* _Required action_:
Your answer must consist solely of the lines from the start of the entries below through the line with "[Strona główna] (214, 105)", unchanged.

* _Materials provided_:
<<<<

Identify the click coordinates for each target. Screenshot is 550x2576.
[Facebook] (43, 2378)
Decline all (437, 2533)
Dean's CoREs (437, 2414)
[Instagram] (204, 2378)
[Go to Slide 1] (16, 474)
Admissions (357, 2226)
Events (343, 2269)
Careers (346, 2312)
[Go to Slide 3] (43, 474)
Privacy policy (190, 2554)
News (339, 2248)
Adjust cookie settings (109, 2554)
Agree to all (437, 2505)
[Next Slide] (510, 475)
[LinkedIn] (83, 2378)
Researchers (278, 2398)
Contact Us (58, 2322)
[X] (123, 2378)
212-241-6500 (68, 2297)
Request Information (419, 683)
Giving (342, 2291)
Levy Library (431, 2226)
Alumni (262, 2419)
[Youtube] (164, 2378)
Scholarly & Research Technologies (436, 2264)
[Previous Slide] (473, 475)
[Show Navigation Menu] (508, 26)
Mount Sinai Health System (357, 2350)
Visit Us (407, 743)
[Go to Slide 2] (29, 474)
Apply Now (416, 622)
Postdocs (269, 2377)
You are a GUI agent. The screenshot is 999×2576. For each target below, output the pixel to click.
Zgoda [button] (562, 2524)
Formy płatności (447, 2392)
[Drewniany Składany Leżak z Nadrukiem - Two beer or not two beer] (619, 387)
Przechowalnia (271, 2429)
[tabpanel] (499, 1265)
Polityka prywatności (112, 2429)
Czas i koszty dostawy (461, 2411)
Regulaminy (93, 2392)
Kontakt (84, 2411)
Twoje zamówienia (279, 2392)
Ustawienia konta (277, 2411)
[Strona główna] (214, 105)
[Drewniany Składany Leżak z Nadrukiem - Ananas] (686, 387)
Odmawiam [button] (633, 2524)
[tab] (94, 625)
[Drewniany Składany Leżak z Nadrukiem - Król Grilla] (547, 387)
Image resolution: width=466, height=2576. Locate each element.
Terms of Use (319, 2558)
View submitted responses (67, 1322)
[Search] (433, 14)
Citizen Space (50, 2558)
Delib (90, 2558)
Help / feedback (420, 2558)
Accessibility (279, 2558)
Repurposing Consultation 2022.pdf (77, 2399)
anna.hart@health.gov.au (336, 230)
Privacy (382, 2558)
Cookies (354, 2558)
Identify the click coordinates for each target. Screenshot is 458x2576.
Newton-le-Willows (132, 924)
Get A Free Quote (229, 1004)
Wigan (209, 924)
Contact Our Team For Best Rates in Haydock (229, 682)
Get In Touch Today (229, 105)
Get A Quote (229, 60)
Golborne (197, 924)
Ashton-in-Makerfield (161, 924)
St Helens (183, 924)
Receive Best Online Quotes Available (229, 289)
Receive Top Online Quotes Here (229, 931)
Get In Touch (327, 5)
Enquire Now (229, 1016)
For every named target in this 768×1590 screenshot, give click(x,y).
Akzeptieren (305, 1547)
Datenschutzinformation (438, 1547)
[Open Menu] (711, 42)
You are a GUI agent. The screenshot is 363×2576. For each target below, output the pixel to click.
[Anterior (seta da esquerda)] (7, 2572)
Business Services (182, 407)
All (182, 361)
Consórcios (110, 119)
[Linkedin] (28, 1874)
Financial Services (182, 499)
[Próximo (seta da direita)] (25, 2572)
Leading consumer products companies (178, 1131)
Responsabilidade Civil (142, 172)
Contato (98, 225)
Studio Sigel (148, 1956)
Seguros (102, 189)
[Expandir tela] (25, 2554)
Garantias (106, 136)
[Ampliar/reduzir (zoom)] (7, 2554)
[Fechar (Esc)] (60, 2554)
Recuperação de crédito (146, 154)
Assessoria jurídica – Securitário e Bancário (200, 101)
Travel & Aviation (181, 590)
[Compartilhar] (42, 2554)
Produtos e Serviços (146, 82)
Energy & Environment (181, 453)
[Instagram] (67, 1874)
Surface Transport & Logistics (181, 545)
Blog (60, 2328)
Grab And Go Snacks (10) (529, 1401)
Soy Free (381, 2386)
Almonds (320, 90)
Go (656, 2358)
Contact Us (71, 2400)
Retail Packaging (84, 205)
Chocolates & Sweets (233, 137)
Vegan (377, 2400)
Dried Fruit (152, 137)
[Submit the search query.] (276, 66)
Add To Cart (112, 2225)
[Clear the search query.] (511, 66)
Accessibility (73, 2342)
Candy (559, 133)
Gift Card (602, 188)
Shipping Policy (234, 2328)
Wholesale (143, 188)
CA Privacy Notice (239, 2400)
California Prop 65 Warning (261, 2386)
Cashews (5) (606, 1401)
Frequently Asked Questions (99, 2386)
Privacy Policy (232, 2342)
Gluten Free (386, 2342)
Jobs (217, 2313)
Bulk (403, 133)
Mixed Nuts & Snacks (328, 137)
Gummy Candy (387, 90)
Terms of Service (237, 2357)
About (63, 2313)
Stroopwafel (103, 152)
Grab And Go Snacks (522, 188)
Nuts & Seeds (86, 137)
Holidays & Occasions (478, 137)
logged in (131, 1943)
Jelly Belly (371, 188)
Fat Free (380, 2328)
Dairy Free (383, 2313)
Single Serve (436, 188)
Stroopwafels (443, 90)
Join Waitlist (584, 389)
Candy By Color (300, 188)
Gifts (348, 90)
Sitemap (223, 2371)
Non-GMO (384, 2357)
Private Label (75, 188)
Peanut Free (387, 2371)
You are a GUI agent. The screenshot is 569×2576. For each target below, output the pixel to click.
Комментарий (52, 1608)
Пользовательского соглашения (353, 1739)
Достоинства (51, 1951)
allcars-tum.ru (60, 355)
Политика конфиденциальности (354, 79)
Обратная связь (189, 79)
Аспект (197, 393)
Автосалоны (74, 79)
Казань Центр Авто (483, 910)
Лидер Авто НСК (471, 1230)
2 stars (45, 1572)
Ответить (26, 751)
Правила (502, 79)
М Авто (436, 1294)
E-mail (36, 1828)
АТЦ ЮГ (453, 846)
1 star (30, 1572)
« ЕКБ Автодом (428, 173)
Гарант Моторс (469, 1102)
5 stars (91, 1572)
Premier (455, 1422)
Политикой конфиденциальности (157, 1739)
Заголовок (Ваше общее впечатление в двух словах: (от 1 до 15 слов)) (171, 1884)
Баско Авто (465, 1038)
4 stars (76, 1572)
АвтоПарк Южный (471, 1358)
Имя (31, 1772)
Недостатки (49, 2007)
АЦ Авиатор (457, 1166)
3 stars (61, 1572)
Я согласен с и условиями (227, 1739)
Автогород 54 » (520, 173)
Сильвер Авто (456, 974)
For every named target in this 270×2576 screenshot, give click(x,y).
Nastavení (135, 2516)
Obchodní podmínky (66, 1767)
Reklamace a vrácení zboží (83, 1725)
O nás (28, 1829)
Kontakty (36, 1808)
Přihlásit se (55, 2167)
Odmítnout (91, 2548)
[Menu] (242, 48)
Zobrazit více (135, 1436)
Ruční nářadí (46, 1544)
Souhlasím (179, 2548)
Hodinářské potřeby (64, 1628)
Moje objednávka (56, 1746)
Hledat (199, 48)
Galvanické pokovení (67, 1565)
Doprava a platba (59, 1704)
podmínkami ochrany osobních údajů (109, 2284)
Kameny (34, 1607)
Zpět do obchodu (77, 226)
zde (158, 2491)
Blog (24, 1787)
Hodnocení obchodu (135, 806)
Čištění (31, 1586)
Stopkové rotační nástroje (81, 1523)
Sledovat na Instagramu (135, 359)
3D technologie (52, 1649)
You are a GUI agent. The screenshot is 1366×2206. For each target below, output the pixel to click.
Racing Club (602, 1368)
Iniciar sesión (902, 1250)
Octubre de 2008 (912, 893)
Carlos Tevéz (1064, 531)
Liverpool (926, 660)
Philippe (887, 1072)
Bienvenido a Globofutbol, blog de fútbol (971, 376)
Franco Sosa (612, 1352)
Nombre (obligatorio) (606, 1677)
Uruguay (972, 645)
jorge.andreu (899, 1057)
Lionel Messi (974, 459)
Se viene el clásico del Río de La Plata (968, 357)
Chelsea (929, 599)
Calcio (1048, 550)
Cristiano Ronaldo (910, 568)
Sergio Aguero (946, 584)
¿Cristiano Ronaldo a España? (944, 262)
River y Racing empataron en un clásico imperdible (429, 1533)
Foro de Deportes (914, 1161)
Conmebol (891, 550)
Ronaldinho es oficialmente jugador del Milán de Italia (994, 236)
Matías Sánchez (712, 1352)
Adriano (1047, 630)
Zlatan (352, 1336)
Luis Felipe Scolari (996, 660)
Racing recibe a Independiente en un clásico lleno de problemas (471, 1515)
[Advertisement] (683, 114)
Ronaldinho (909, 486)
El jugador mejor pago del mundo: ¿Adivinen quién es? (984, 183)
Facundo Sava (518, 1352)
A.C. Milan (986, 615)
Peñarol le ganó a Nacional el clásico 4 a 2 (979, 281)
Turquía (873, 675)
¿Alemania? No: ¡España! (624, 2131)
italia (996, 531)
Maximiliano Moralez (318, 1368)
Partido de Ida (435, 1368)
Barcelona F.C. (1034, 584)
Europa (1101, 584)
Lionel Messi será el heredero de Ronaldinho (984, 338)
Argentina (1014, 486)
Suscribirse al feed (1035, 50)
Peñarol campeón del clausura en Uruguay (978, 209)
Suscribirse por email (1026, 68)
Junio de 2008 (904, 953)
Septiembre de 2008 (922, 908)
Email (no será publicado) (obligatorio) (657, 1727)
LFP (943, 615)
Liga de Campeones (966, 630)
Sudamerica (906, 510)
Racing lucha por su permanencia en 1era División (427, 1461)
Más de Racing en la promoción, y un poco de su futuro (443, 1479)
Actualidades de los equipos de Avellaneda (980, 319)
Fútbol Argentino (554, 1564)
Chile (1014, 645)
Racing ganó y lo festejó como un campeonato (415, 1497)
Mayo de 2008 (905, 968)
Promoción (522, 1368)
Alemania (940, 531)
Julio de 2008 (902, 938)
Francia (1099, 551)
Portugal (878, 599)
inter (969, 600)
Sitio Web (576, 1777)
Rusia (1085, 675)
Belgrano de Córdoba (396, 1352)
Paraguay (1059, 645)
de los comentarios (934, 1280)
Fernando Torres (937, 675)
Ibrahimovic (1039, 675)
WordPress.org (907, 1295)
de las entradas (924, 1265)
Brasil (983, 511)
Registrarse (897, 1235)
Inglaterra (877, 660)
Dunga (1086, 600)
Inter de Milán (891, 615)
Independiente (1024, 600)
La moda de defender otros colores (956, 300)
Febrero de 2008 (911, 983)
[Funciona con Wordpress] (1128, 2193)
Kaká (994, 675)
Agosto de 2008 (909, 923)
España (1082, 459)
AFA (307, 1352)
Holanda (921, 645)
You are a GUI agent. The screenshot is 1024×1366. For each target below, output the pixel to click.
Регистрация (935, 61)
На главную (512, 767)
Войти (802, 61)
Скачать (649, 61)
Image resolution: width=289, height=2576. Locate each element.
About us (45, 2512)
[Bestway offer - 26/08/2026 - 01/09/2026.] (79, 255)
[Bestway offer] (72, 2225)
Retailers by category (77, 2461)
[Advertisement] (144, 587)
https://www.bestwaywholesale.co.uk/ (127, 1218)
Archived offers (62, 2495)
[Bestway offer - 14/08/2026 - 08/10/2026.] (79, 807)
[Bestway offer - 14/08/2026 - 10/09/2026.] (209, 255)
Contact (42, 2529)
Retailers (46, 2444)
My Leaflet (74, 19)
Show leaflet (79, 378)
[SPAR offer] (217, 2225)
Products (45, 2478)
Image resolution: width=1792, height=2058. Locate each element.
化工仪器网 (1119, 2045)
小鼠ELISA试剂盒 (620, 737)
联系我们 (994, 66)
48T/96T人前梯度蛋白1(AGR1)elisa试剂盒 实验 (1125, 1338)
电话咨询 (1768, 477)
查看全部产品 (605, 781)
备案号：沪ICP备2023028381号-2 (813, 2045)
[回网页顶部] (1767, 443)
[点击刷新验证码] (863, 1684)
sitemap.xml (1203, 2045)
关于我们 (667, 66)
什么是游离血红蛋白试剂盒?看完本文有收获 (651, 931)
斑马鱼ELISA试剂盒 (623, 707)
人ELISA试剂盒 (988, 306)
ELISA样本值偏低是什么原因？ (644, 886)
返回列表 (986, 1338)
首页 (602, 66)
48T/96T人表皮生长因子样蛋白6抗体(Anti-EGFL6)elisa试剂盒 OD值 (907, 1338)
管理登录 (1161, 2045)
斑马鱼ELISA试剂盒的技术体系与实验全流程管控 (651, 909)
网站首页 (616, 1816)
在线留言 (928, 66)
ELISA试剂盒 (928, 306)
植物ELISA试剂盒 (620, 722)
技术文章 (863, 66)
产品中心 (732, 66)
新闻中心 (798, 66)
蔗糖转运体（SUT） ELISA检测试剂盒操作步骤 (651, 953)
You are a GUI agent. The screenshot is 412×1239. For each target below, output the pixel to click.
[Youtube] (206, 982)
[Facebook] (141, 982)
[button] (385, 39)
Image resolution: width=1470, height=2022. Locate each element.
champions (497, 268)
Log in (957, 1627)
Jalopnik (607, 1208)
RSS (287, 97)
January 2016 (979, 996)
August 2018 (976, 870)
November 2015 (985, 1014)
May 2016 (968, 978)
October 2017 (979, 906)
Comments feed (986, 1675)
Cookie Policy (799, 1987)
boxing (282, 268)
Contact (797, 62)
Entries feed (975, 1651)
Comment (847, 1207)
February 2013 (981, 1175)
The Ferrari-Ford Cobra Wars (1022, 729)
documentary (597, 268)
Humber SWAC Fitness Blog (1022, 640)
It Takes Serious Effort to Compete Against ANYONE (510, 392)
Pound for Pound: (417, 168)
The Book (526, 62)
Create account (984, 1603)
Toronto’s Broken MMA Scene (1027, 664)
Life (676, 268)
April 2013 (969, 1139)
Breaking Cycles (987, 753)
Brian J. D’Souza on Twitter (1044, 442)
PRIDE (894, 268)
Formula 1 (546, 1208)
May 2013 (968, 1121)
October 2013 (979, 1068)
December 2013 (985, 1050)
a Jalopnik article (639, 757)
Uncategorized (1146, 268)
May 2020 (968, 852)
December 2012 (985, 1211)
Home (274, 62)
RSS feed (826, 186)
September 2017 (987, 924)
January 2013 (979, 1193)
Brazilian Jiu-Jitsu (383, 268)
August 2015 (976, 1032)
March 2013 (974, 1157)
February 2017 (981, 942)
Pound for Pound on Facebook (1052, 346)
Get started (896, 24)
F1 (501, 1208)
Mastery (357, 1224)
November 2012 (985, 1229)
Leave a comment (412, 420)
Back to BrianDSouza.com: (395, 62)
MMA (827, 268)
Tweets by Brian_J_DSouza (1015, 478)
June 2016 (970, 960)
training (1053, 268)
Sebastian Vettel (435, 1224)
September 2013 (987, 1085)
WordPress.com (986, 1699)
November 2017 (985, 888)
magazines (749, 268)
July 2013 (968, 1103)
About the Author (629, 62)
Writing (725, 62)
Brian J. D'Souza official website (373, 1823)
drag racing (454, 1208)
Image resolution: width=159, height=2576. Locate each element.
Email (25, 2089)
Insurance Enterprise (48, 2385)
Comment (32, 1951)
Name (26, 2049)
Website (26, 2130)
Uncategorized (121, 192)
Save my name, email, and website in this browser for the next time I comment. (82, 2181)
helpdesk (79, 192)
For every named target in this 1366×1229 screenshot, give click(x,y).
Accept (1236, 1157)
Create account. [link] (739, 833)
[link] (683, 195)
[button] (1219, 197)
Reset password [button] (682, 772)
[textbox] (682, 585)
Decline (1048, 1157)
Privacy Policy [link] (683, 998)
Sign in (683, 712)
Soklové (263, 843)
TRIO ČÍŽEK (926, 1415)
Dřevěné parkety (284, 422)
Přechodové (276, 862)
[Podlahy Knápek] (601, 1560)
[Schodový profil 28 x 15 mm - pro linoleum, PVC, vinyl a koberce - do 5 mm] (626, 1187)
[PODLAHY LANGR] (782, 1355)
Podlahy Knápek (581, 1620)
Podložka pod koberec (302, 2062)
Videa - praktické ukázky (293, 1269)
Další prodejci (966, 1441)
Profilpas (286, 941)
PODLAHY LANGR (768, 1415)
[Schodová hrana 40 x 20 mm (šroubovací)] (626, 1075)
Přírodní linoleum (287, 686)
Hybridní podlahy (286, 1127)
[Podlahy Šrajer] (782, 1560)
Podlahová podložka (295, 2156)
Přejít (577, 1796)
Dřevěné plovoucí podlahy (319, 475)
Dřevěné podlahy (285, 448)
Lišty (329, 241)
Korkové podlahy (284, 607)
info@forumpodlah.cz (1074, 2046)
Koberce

>>>>

* _The completed task_:
Identify the click coordinates for each target. Screenshot is 550x2576.
[Facebook] (43, 2378)
Decline all (437, 2533)
Dean's CoREs (437, 2414)
[Instagram] (204, 2378)
[Go to Slide 1] (16, 474)
Admissions (357, 2226)
Events (343, 2269)
Careers (346, 2312)
[Go to Slide 3] (43, 474)
Privacy policy (190, 2554)
News (339, 2248)
Adjust cookie settings (109, 2554)
Agree to all (437, 2505)
[Next Slide] (510, 475)
[LinkedIn] (83, 2378)
Researchers (278, 2398)
Contact Us (58, 2322)
[X] (123, 2378)
212-241-6500 (68, 2297)
Request Information (419, 683)
Giving (342, 2291)
Levy Library (431, 2226)
Alumni (262, 2419)
[Youtube] (164, 2378)
Scholarly & Research Technologies (436, 2264)
[Previous Slide] (473, 475)
[Show Navigation Menu] (508, 26)
Mount Sinai Health System (357, 2350)
Visit Us (407, 743)
[Go to Slide 2] (29, 474)
Apply Now (416, 622)
Postdocs (269, 2377)
You are a GUI agent. The screenshot is 999×2576. For each target below, output the pixel to click.
Zgoda [button] (562, 2524)
Formy płatności (447, 2392)
[Drewniany Składany Leżak z Nadrukiem - Two beer or not two beer] (619, 387)
Przechowalnia (271, 2429)
[tabpanel] (499, 1265)
Polityka prywatności (112, 2429)
Czas i koszty dostawy (461, 2411)
Regulaminy (93, 2392)
Kontakt (84, 2411)
Twoje zamówienia (279, 2392)
Ustawienia konta (277, 2411)
[Strona główna] (214, 105)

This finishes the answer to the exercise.